Phishing Lures of 2017
Eyal Benishti
| 2018 Jan 9

Phishing is something that just doesn’t seem to want to go away.

With the first phishing email believed to have been sent in the mid 1990’s, most people did not realise the existence of phishing until the ‘Love Bug’ scam struck in 2000, when a simple email attachment infected approximately 45 million computers worldwide.

Over the years we have seen phishing move from crude messages to sophisticated spearphishing attacks and become the number one attack vector for fraudsters virtually breaking into organisations, holding them to ransom, or stealing their confidential data - and 2017 has seen some of the biggest yet. The first half of the year saw Kaspersky Labs block 51 million phishing attempts, and phishing campaigns like the Amazon attack in January make mainstream news all over the World.


Consigned to Phishing History

With the books closed on 2017 and 2018 underway, we thought we’d have a quick recap at some of the notable phishing campaigns that wreaked havoc in the last six months of 2017:


Student Finance England – September 2017

In September, students across the UK were warned of a new phishing scam, where fraudsters offered an ‘educational grant’, in attempts to prompt individuals into handing over their bank details. The targeted scam affected students across the UK, and in one case, a student was tricked out of £300.


Netflix – November 2017

In November, a new phishing email scam targeted millions of Netflix subscribers worldwide. The campaign was believed to have targeted around 110 million viewers of the popular platform, and prompted individuals to ‘update their billing information’, by following the provided link- which led to a fraudulent page impersonating the streaming site. Users were then prompted to input personal and financial information. This scam was similar to another, targeting subscribers earlier in the year.

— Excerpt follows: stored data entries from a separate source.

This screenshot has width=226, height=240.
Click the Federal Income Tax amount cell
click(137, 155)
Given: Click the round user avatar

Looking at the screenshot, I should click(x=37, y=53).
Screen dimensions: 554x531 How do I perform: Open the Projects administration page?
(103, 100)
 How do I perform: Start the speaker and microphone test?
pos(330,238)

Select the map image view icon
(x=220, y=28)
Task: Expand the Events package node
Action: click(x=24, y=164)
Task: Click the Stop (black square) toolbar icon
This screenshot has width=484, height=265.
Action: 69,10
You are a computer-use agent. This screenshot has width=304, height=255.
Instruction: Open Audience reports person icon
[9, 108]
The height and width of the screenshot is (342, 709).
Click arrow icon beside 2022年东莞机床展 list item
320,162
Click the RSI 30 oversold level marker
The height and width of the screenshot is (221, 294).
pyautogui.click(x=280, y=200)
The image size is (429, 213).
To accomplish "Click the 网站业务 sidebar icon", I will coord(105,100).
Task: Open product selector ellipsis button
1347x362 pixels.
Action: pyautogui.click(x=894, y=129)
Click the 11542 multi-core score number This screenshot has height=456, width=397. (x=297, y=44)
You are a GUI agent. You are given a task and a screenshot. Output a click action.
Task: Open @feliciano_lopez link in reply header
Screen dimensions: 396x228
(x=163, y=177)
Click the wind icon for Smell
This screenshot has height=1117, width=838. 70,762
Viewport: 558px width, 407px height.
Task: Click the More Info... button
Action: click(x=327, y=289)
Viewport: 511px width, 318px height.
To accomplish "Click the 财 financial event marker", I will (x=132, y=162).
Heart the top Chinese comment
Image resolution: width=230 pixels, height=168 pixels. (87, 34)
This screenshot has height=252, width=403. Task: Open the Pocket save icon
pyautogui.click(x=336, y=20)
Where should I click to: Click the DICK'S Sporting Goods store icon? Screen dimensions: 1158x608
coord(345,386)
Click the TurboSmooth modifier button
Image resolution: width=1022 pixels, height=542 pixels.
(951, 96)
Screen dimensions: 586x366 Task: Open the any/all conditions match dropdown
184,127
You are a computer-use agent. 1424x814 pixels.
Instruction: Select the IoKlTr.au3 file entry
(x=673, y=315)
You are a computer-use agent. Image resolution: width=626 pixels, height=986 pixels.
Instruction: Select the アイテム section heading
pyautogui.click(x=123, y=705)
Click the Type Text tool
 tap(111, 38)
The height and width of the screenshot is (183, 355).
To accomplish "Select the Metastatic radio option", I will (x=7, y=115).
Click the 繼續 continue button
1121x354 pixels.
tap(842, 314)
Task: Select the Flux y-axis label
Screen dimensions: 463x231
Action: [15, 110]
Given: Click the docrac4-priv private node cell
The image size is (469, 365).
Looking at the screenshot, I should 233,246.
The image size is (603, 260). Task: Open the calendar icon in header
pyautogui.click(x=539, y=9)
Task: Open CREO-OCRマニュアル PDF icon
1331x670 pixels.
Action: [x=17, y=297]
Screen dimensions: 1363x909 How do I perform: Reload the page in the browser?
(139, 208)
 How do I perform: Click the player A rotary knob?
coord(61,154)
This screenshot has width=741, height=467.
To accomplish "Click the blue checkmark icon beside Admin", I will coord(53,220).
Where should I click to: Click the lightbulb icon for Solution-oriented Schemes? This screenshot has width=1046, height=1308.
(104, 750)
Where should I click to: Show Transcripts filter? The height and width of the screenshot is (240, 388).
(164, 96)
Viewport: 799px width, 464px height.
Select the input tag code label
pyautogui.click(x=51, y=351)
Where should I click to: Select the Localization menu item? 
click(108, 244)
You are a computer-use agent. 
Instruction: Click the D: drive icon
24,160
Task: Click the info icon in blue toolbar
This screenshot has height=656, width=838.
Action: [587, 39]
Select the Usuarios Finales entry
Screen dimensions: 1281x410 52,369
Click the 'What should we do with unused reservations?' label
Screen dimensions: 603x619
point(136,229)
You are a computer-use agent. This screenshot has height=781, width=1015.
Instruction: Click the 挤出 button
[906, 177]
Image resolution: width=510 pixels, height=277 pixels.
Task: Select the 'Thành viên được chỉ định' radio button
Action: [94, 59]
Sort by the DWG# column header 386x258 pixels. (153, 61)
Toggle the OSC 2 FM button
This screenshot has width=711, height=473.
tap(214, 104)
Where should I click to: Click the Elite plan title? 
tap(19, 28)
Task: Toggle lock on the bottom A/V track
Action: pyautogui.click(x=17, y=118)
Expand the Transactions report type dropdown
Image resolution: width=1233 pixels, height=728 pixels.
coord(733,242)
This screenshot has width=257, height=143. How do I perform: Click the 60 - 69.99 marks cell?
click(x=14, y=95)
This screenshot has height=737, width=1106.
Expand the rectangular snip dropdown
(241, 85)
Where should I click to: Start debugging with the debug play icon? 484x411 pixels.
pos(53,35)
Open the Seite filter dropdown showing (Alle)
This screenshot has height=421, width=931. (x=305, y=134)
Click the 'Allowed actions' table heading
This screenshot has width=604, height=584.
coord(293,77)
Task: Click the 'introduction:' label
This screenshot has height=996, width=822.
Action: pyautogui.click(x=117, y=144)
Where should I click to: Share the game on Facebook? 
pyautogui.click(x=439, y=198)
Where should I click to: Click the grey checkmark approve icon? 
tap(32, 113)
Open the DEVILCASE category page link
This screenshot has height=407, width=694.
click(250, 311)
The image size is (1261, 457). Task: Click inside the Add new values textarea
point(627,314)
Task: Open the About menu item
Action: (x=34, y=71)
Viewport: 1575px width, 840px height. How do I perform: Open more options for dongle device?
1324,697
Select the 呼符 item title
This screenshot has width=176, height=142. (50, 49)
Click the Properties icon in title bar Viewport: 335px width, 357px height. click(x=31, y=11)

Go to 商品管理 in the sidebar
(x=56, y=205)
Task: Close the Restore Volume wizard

Scarab Ransomware – November 2017

Also in November, the Scarab Ransomware campaign used the Necurs botnet to distribute millions of infected spam emails. It is believed that within the first four hours of the campaign becoming active, it was sent to 12.5 million email addresses worldwide. Once the attachment within the email was downloaded, users were served with ransomware, which locked their systems and demanded payment for access. Fortunately, this campaign was not as complex or as successful, as has been seen in other widely distributed campaigns.


Lazarus Group – December 2017

In December, it was reported that the infamous Lazarus Group - widely believed to be behind the WannaCry ransomware attack earlier in 2017, had begun a spear phishing campaign using the lure of a job opening for the CFO role at a European-based cryptocurrency company. Due to the increasing rise in the value of bitcoin, it is believed that North Korea’s interest in the cryptocurrency remains high, thus why it is likely continuing activities surrounding the cryptocurrency.

These are just a few examples of phishing campaigns seen in the latter part of 2017 and, with WannaCry devastating systems earlier in the year, the damage from these malicious messages is evident.

Almost 20 years after the first phishing campaign, the issue is still prevalent and will continue to be so for the foreseeable future making email security a high priority for phishing detection. By integrating human intelligence and machine learning, corporations can prevent, detect and respond automatically to today’s sophisticated email threats, strengthening their phishing defences by creating a multi-layered and automated cybersecurity threat response, which could prove critical in preventing security compromise creating a cyber crisis and affecting their networks.